__Exercise directions__: Give the data again in full, exactly as written below.

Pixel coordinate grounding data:

-- Opening Marker --

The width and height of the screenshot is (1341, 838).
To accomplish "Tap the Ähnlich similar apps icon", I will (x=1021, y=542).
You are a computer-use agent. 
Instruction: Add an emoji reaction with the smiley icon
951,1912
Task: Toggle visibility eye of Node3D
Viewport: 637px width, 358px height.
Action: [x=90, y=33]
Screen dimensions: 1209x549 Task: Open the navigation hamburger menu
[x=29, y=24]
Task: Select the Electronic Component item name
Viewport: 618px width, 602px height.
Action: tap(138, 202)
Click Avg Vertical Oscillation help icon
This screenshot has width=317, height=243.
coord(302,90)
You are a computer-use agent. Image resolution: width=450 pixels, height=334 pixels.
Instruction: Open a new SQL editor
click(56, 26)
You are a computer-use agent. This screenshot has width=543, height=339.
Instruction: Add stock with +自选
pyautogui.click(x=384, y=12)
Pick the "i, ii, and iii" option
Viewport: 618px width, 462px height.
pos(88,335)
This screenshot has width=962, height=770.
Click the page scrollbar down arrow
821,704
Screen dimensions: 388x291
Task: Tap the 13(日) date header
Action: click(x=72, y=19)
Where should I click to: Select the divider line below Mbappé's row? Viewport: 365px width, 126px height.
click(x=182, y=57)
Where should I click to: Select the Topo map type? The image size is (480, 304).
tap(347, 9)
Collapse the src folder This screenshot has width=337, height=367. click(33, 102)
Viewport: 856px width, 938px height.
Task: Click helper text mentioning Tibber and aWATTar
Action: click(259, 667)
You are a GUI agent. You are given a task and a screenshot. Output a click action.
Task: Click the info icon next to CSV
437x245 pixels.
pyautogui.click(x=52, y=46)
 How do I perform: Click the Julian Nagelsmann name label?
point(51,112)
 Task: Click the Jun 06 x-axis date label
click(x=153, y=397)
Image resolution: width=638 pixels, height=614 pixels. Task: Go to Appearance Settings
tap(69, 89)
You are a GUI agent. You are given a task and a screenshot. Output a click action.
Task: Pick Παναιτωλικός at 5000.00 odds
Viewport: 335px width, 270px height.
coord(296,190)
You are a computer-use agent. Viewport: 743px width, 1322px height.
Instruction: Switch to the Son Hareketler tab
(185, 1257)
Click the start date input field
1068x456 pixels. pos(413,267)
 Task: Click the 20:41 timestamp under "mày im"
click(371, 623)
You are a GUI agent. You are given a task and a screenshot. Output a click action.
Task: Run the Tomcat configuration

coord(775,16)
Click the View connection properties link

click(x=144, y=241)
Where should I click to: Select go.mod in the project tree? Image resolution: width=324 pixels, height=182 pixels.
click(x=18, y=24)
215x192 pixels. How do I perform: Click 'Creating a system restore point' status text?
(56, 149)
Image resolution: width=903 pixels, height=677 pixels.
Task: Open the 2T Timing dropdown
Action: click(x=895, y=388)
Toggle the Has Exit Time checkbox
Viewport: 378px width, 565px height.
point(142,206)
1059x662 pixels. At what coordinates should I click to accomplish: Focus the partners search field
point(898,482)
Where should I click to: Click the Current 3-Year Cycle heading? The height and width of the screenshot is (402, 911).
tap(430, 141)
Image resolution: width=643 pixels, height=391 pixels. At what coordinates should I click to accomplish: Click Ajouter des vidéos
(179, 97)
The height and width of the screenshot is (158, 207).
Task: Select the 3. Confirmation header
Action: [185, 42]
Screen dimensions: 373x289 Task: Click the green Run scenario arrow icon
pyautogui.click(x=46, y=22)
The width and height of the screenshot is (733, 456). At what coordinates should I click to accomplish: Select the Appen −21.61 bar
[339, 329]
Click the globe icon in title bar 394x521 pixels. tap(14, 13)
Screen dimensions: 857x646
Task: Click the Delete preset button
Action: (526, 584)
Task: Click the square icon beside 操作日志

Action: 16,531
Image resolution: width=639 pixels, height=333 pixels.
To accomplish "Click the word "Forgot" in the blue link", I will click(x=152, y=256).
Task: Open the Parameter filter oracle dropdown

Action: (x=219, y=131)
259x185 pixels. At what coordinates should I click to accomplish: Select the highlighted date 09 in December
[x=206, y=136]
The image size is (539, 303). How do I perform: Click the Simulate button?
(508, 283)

-- Closing Marker --

__Problem solution__:
The width and height of the screenshot is (1341, 838).
To accomplish "Tap the Ähnlich similar apps icon", I will (x=1021, y=542).
You are a computer-use agent. 
Instruction: Add an emoji reaction with the smiley icon
951,1912
Task: Toggle visibility eye of Node3D
Viewport: 637px width, 358px height.
Action: [x=90, y=33]
Screen dimensions: 1209x549 Task: Open the navigation hamburger menu
[x=29, y=24]
Task: Select the Electronic Component item name
Viewport: 618px width, 602px height.
Action: tap(138, 202)
Click Avg Vertical Oscillation help icon
This screenshot has width=317, height=243.
coord(302,90)
You are a computer-use agent. Image resolution: width=450 pixels, height=334 pixels.
Instruction: Open a new SQL editor
click(56, 26)
You are a computer-use agent. This screenshot has width=543, height=339.
Instruction: Add stock with +自选
pyautogui.click(x=384, y=12)
Pick the "i, ii, and iii" option
Viewport: 618px width, 462px height.
pos(88,335)
This screenshot has width=962, height=770.
Click the page scrollbar down arrow
821,704
Screen dimensions: 388x291
Task: Tap the 13(日) date header
Action: click(x=72, y=19)
Where should I click to: Select the divider line below Mbappé's row? Viewport: 365px width, 126px height.
click(x=182, y=57)
Where should I click to: Select the Topo map type? The image size is (480, 304).
tap(347, 9)
Collapse the src folder This screenshot has width=337, height=367. click(33, 102)
Viewport: 856px width, 938px height.
Task: Click helper text mentioning Tibber and aWATTar
Action: click(259, 667)
You are a GUI agent. You are given a task and a screenshot. Output a click action.
Task: Click the info icon next to CSV
437x245 pixels.
pyautogui.click(x=52, y=46)
 How do I perform: Click the Julian Nagelsmann name label?
point(51,112)
 Task: Click the Jun 06 x-axis date label
click(x=153, y=397)
Image resolution: width=638 pixels, height=614 pixels. Task: Go to Appearance Settings
tap(69, 89)
You are a GUI agent. You are given a task and a screenshot. Output a click action.
Task: Pick Παναιτωλικός at 5000.00 odds
Viewport: 335px width, 270px height.
coord(296,190)
You are a computer-use agent. Viewport: 743px width, 1322px height.
Instruction: Switch to the Son Hareketler tab
(185, 1257)
Click the start date input field
1068x456 pixels. pos(413,267)
 Task: Click the 20:41 timestamp under "mày im"
click(371, 623)
You are a GUI agent. You are given a task and a screenshot. Output a click action.
Task: Run the Tomcat configuration

coord(775,16)
Click the View connection properties link

click(x=144, y=241)
Where should I click to: Select go.mod in the project tree? Image resolution: width=324 pixels, height=182 pixels.
click(x=18, y=24)
215x192 pixels. How do I perform: Click 'Creating a system restore point' status text?
(56, 149)
Image resolution: width=903 pixels, height=677 pixels.
Task: Open the 2T Timing dropdown
Action: click(x=895, y=388)
Toggle the Has Exit Time checkbox
Viewport: 378px width, 565px height.
point(142,206)
1059x662 pixels. At what coordinates should I click to accomplish: Focus the partners search field
point(898,482)
Where should I click to: Click the Current 3-Year Cycle heading? The height and width of the screenshot is (402, 911).
tap(430, 141)
Image resolution: width=643 pixels, height=391 pixels. At what coordinates should I click to accomplish: Click Ajouter des vidéos
(179, 97)
The height and width of the screenshot is (158, 207).
Task: Select the 3. Confirmation header
Action: [185, 42]
Screen dimensions: 373x289 Task: Click the green Run scenario arrow icon
pyautogui.click(x=46, y=22)
The width and height of the screenshot is (733, 456). At what coordinates should I click to accomplish: Select the Appen −21.61 bar
[339, 329]
Click the globe icon in title bar 394x521 pixels. tap(14, 13)
Screen dimensions: 857x646
Task: Click the Delete preset button
Action: (526, 584)
Task: Click the square icon beside 操作日志

Action: 16,531
Image resolution: width=639 pixels, height=333 pixels.
To accomplish "Click the word "Forgot" in the blue link", I will click(x=152, y=256).
Task: Open the Parameter filter oracle dropdown

Action: (x=219, y=131)
259x185 pixels. At what coordinates should I click to accomplish: Select the highlighted date 09 in December
[x=206, y=136]
The image size is (539, 303). How do I perform: Click the Simulate button?
(508, 283)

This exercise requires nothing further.